Because everyone can’t possibly be removed, the “unfocused” enforcement advocated by Homan on behalf of the Trump Administration turns out to be highly if not completely arbitrary. In most cases of those without serious criminal records, removal would be a net loss to our country.

Moreover, the Administration has reassigned U.S. Immigration Judges away from their regular dockets to work on detained cases, which, understandably, are the highest priority. By mindlessly “jacking up” the detained docket, the Administration  guarantees that backlogs will continue to build on the “non-detained” dockets.

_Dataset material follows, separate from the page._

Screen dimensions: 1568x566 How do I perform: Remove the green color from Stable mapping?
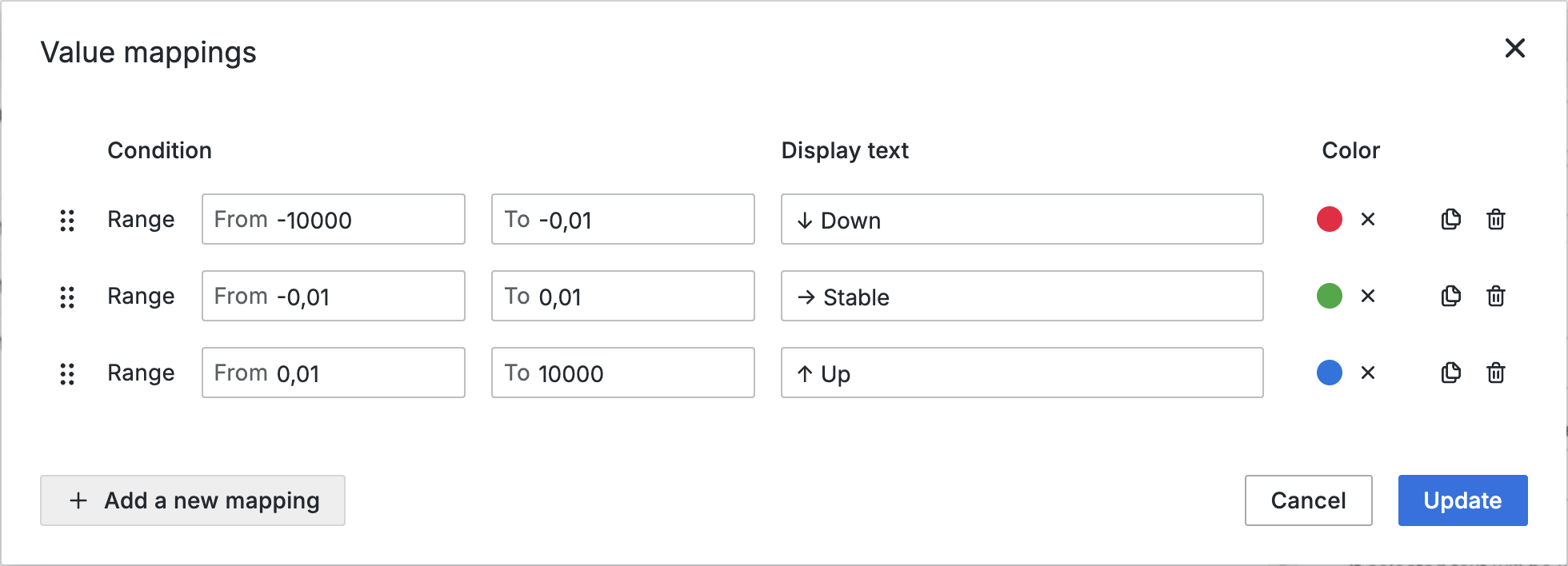point(1368,296)
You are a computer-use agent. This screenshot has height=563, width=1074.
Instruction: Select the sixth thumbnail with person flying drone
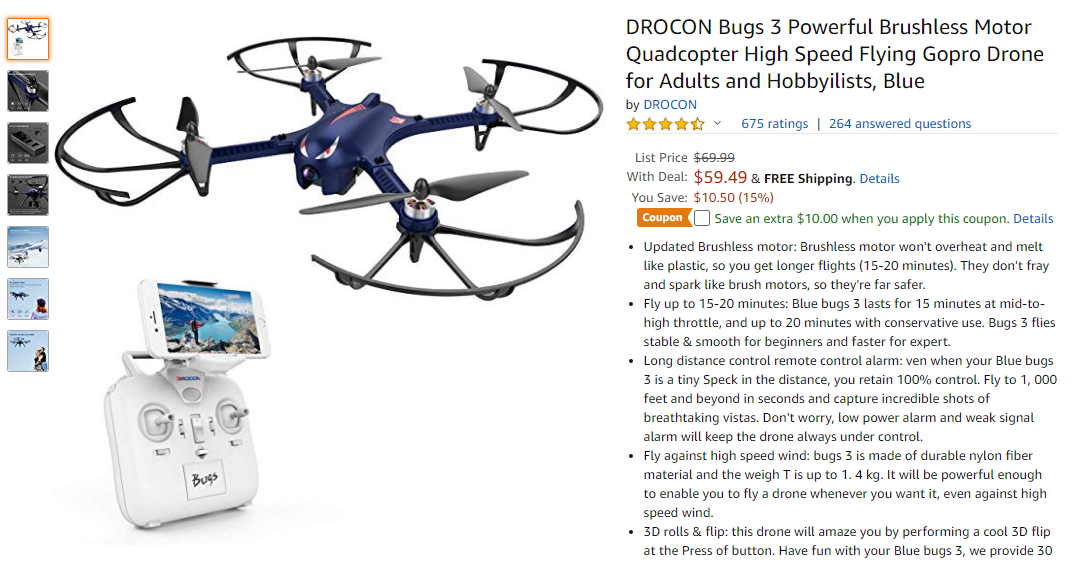click(x=28, y=299)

The Immigration Courts now have a backlog approaching 600,000, and it continues to grow by leaps and bounds even though there are more Immigration Judges on duty now than in past years and productivity has remained constant over the past few years (although Immigration Judges still complete multiples of what other similarly situated Federal Judges do, and far more cases than the
“ideal”). This is because of the “Aimless Docket Reshuffling” — ADR — foisted on the Immigration Courts by the past two Administrations.

While, at the very end of the Obama Administration ICE was making some progress toward smarter, more focused use of enforcement resources, which took into account the finite limits of Immigration Court dockets, the Trump Administration has returned to a policy of random irrational enforcement. They have also limited the discretion of individual ICE Assistant Chief Counsel to exercise discretion to get what should be “low priority” cases off the docket — in other words, to exercise “prosecutorial discretion” — “PD” — as other prosecutors do.